The reason these two synchrony models are distinguished is because the client could still make a synchronous request to a service that handles the message asynchronously. The client would still block on the network interaction, but not for the time to do the work. For those familiar with HTTP, this is similar to the 202 Accepted status code. In both cases, any kind of follow-up interaction by the client needs to be defined. For NATS this could be a unique subject to subscribe to for a future message the service will publish to when the work is done.

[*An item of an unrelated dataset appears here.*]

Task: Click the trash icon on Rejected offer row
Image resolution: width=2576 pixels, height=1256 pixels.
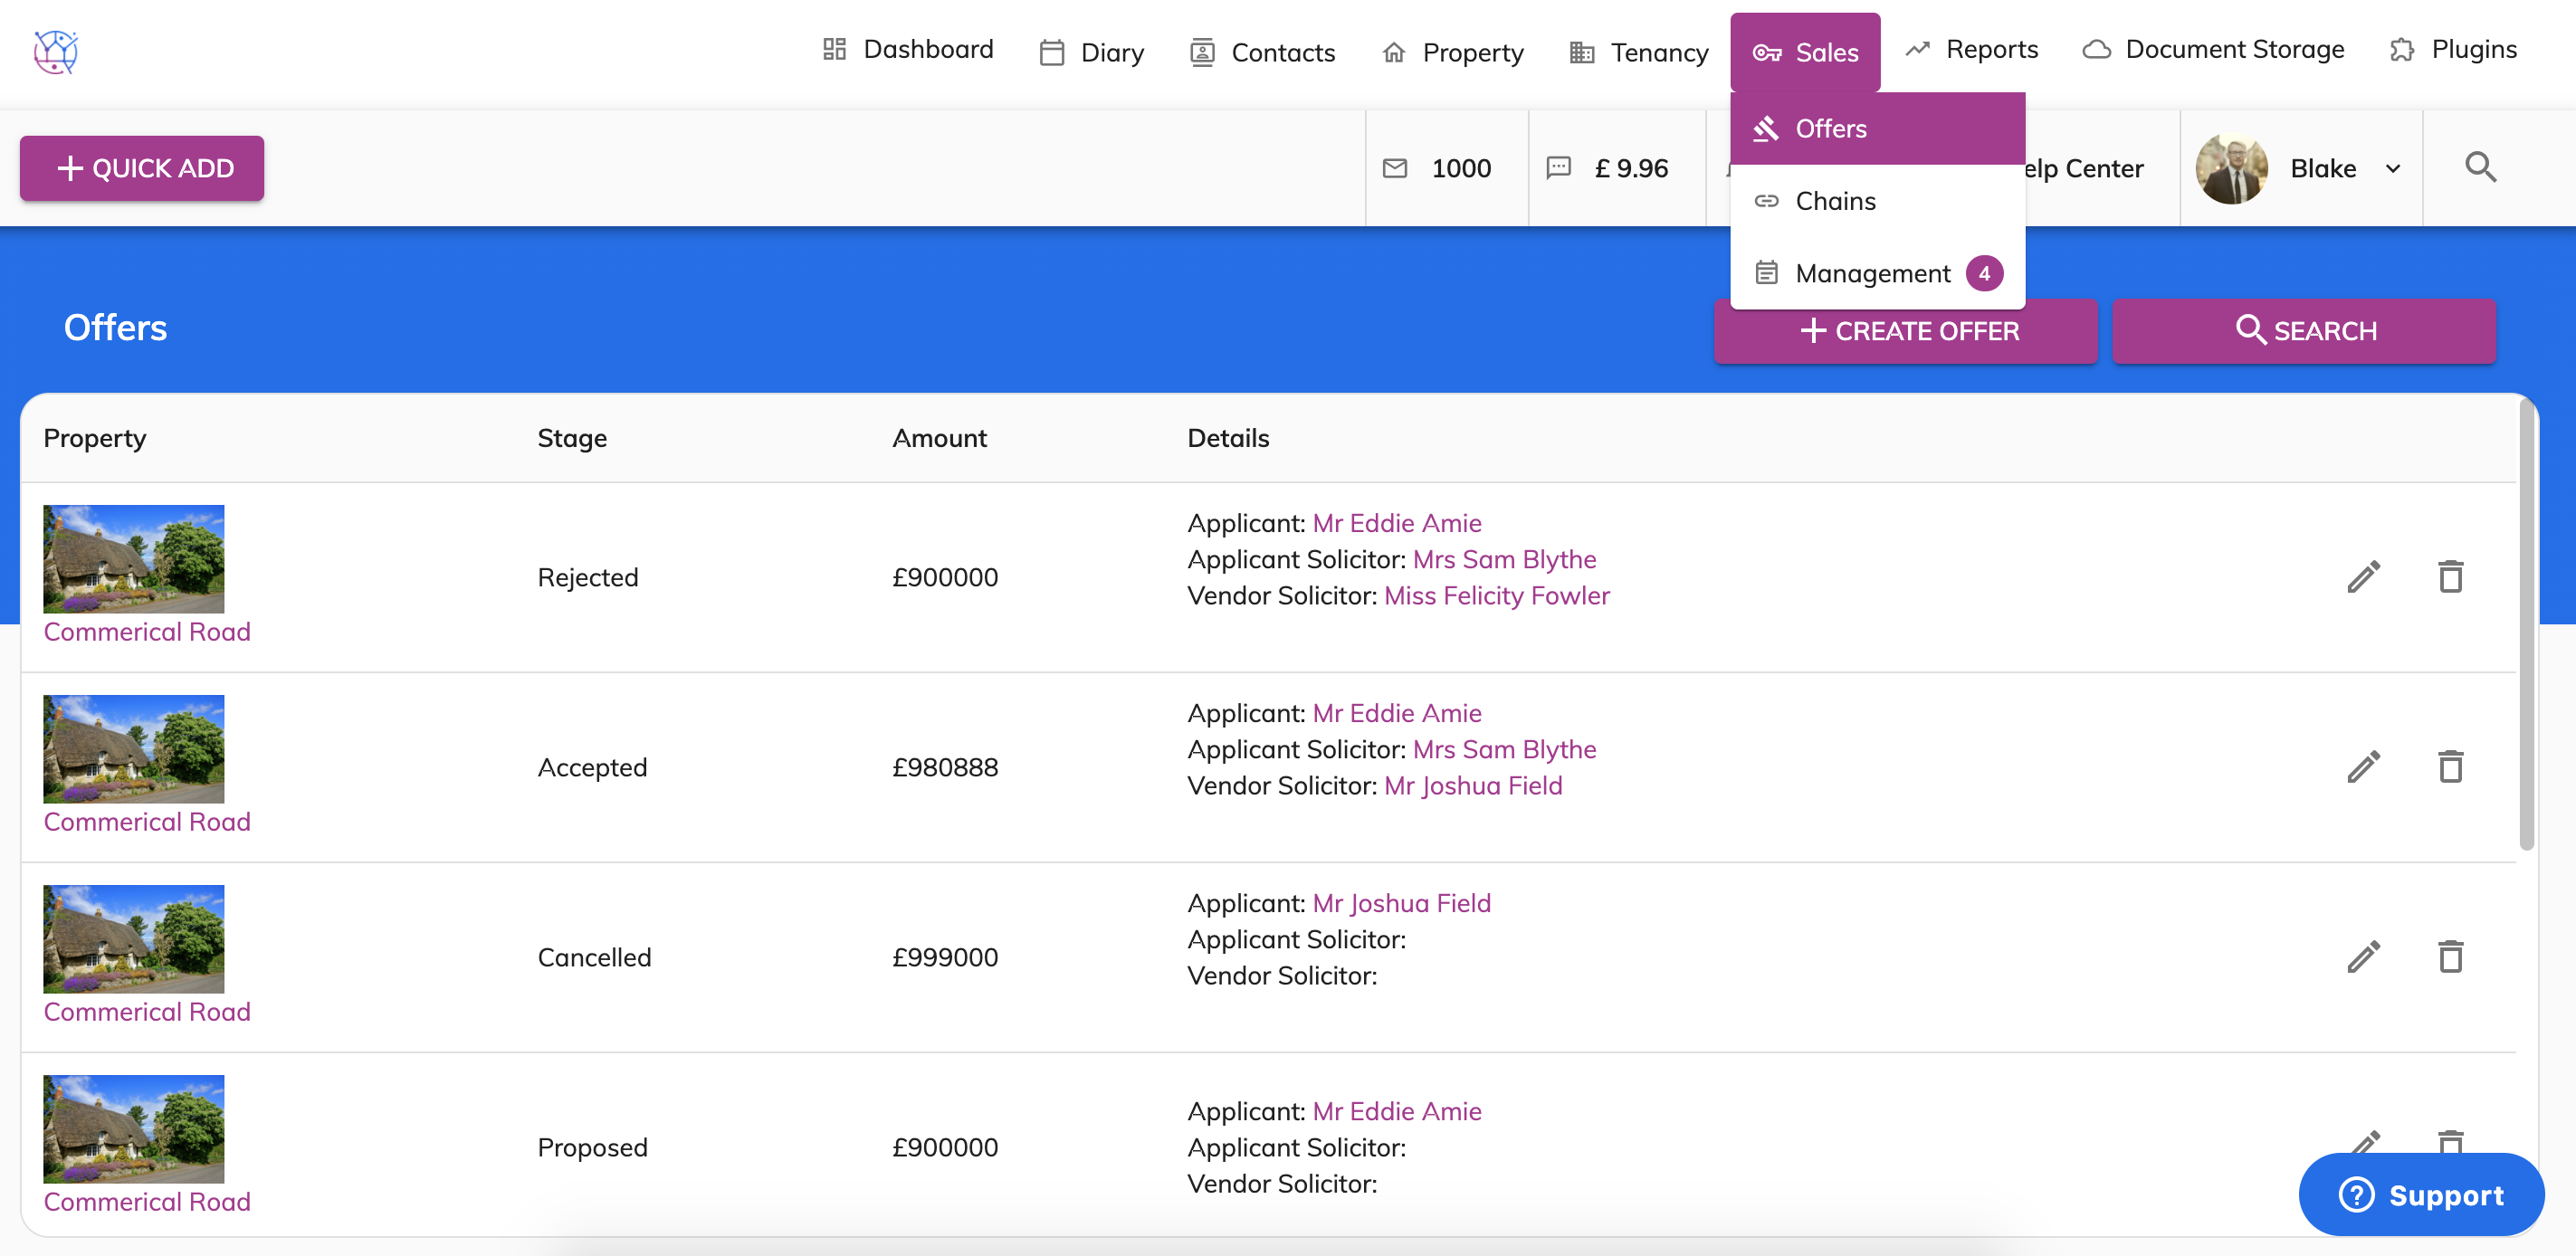Action: (x=2450, y=577)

Alternately, it may be assumed the effect will be observed in some future query interaction.

The combination of an async interaction by the client and async behavior by the service, would result in a future being returned that, when resolved, indicates the message was accepted and will be done later.

Knowing which interaction type to use and/or whether your service should be implemented with async behavior/handling, depends on a variety of factors. However, generally it is easier to start with a synchronous model to get things working and refactor to an asynchronous model where necessary to satisfy latency or scale requirements.